In the Victoria Knolls neighborhood of Torrance, residents are circulating petitions opposing a housing development that they fear will destroy a cherished park and inundate them with traffic.
In Rolling Hills Estates, the city intends to look at new zoning for scores of empty acres that are targeted for the same development, anticipating the day--perhaps many years away--when they sprout luxurious homes.
But despite this bustle of activity in the two cities, the developer of the proposed 300-acre project has yet to file official plans with either one.
The unofficial scenario, however, calls for filling the gaping Chandler gravel quarry and converting it into the focal point for a 600-unit complex of homes and town homes in both cities.
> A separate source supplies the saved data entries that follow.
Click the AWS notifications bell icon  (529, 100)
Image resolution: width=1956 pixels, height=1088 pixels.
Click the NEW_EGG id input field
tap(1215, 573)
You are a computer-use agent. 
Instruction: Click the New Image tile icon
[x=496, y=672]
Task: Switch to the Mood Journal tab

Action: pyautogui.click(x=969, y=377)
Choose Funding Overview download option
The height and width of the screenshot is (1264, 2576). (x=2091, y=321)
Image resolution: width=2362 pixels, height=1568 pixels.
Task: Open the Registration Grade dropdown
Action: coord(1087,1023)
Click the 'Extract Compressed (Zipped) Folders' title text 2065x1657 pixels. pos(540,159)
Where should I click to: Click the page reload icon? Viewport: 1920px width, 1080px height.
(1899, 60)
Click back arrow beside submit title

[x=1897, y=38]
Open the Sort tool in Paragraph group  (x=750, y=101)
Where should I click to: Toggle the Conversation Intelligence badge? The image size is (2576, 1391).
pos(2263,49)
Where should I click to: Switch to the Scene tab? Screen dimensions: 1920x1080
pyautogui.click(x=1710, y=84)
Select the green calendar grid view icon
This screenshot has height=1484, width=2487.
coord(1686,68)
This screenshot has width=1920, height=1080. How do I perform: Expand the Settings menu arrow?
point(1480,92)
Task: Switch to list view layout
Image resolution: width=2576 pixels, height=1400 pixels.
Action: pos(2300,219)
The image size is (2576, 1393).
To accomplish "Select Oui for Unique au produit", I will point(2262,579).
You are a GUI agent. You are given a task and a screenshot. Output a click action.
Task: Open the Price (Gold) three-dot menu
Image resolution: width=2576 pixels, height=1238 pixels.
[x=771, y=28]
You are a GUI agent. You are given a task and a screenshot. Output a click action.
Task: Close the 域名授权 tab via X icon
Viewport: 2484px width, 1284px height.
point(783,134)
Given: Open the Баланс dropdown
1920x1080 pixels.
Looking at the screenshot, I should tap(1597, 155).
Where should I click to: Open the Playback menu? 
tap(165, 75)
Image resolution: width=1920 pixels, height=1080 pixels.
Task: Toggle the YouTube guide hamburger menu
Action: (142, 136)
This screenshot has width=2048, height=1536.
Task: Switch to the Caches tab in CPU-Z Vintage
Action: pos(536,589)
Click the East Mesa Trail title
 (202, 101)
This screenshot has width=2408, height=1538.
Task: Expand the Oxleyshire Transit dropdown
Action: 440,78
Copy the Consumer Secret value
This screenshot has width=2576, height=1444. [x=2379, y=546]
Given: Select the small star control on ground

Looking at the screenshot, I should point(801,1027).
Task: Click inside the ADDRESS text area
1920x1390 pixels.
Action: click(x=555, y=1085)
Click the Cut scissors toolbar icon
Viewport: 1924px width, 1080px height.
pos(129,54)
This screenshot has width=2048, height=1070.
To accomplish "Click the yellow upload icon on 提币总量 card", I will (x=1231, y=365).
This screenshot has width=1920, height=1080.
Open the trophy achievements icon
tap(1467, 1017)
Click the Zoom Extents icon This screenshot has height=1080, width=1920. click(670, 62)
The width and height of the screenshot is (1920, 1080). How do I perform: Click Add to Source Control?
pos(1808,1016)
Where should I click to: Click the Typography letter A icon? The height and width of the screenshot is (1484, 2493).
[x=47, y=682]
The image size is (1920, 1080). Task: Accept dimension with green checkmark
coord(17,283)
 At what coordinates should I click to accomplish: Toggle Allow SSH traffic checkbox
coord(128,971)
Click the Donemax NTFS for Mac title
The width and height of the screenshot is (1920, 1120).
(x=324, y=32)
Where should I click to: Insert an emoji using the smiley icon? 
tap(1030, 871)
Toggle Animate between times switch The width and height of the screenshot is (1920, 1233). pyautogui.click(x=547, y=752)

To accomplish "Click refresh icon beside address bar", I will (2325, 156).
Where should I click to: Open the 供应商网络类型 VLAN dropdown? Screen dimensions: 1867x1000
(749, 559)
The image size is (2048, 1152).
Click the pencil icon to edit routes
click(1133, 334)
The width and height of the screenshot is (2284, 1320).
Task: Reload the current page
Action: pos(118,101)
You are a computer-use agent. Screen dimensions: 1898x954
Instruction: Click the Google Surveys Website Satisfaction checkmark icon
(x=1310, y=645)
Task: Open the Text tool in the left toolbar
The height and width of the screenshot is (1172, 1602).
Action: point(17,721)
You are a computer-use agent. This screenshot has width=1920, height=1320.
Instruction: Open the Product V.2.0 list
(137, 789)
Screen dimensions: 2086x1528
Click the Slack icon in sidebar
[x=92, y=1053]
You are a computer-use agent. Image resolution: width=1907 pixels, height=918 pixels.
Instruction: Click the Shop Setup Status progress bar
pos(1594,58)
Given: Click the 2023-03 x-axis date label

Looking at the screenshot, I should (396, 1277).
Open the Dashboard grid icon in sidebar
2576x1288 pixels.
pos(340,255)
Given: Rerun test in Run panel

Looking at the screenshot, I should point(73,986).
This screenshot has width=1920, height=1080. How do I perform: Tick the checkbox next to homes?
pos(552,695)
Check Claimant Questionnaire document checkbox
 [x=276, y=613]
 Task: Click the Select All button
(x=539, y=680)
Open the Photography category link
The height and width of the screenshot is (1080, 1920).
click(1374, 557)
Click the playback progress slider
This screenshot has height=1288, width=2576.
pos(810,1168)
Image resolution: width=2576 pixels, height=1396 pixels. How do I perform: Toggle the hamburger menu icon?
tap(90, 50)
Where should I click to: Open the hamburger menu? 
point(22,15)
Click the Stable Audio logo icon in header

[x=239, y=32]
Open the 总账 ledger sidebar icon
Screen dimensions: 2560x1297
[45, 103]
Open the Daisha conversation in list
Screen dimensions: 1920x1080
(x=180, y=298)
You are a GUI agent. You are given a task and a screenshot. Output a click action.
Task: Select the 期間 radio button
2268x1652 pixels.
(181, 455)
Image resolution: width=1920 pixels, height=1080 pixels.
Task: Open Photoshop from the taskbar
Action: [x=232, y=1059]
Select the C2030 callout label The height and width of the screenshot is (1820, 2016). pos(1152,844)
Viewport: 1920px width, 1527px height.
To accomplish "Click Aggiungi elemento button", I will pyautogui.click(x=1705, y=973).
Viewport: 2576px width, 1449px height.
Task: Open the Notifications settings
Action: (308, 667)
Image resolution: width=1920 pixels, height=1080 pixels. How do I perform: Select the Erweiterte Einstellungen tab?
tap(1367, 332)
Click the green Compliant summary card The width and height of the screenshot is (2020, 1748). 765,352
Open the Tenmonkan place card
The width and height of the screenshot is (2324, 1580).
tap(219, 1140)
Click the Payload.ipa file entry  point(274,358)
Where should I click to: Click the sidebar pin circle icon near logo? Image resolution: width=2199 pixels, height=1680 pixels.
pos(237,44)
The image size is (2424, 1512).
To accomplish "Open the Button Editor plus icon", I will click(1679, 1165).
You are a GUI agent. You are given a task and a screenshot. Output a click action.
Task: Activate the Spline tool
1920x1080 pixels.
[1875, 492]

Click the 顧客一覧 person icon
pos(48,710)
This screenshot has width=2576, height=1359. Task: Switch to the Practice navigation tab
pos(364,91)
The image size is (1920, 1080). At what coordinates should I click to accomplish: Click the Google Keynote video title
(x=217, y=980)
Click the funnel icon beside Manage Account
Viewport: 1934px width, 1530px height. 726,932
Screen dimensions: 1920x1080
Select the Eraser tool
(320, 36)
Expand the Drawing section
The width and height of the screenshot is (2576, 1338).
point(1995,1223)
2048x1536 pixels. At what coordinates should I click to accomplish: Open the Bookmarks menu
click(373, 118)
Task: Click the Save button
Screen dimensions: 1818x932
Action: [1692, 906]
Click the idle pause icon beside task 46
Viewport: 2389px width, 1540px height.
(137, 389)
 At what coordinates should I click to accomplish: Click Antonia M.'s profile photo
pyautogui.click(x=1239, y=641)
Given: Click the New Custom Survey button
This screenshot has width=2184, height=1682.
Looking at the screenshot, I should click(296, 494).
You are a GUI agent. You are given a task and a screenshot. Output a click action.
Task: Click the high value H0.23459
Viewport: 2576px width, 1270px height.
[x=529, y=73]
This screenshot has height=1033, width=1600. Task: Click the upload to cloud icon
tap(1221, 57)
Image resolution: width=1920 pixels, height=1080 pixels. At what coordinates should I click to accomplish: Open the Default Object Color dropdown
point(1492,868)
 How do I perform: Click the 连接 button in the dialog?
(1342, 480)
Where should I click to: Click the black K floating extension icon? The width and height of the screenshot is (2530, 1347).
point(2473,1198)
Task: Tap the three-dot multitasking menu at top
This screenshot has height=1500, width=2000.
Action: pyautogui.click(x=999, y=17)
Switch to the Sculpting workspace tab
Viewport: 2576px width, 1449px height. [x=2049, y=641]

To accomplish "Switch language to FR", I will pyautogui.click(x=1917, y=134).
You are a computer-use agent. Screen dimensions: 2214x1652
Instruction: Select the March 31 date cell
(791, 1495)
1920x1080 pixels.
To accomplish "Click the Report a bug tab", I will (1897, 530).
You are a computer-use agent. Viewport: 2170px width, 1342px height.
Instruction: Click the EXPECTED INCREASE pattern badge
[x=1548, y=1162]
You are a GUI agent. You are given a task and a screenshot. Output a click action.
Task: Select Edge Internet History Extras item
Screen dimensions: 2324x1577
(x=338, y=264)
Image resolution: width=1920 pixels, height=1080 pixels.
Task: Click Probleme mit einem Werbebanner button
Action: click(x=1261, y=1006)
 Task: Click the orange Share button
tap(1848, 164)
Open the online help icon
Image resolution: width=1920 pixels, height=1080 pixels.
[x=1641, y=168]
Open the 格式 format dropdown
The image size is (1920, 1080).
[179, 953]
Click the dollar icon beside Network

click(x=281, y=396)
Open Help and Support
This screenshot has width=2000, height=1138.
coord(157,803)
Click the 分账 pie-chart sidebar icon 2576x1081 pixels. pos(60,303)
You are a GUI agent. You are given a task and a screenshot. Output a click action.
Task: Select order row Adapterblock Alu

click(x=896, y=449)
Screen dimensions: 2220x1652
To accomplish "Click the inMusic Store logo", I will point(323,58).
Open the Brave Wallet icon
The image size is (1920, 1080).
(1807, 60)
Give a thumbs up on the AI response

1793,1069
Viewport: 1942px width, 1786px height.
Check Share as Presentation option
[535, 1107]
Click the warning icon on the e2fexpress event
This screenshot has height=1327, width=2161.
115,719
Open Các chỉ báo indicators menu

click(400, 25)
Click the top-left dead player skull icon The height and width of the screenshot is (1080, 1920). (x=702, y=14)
Many of the homes would be located so as to have views of the Rolling Hills Country Club golf course, which would be relocated and reconstructed in the process.
"Personally, I feel we have a tremendous reclamation project that can really be something very attractive for the community," said Dave Eadie, vice president of Cayman Development Co., whose preliminary plans were disclosed last spring. Cayman, the country club and the Chandler Co. are jointly involved in the project.
Most of the proposed project falls within Rolling Hills Estates, but 55 acres--which would contain 250 of the homes--are in Victoria Knolls.
Shortly after the plans became public, the Rolling Hills Estates Planning Commission began looking at a set of general guidelines to apply to the development. But that commission has since decided to consider specific residential zoning controls for the property.
Stephen A. Emslie, Rolling Hills Estates planning director, said zoning controls are needed so that "the developer will respond to the city, and not the city to the developer." The commission already has rejected town homes within the Rolling Hills Estates portion of the development.
Last week, the commission also decided that it wants to determine how long it would take to fill the 300-foot-deep quarry through current dumping operations. After half a century as a stone and gravel mine, the quarry is finishing its days as a commercial landfill for solid materials, primarily large chunks of concrete and asphalt. Users pay Chandler $3 a ton to dump material.
The Rolling Hills Estates decision to look at zoning for the property has put it at odds with neighboring Torrance, where planners favor a broad-based environmental impact study before any specific plan or zoning is considered.
David Ferren, the Torrance planning director, said a study should be done on the impact that any future development, regardless of its dimensions, would have on property in Rolling Hills Estates and Torrance. He said his greatest concern is access to relatively isolated Victoria Knolls.
In that neighborhood, a petition drive is under way in opposition to Cayman's concept, which includes a proposal to take dirt from beneath the city's hilltop Alta Loma Park to fill the quarry. In the process, the park would be lowered about 40 feet.
Want to Preserve Park
"Alta Loma was developed as our neighborhood community park, but many people use it," said Linda Dryer of the Hillside Homeowner Assn., a group that had been inactive until last year when it came back to life in the face of the Cayman proposal. "It is a very popular park, one of the most beautiful in the city of Torrance, and we want to preserve our park as it is."
The association also opposes the building of 250 town homes on vacant hillsides and fears that Crest Road, which provides the only access to the neighborhood, would become a through street to the development.
"The area is a giant cul de sac," Dryer said. "Many bought up here feeling they are off the beaten track and secure. People have to have a reason to come up here."
Eadie said changes have been made in the development concept since it became public last spring, but he said that the the issues that are riling Torrance residents--use of dirt from beneath the park and construction of higher density town homes within the city--have not changed substantially.
"No one talks about the benefits of lowering the park," Eadie said. "It would open up views for home sites that don't have a view. We feel the park is laid out rather poorly. We would reconfigure it and improve it."
Responded Dryer, "We don't want our park put down in a hole." She lives on Delos Drive, which would become a bluff top in the Cayman plan.
Torrance City Councilwoman Katy Geissert termed the park proposal "a rather arrogant concept" and said Crest Road already carries a lot of traffic.
Eadie said his company was ready to prepare a specific development plan last fall but is now waiting for zoning direction from Rolling Hills Estates, where the largest chunk of the project would be located.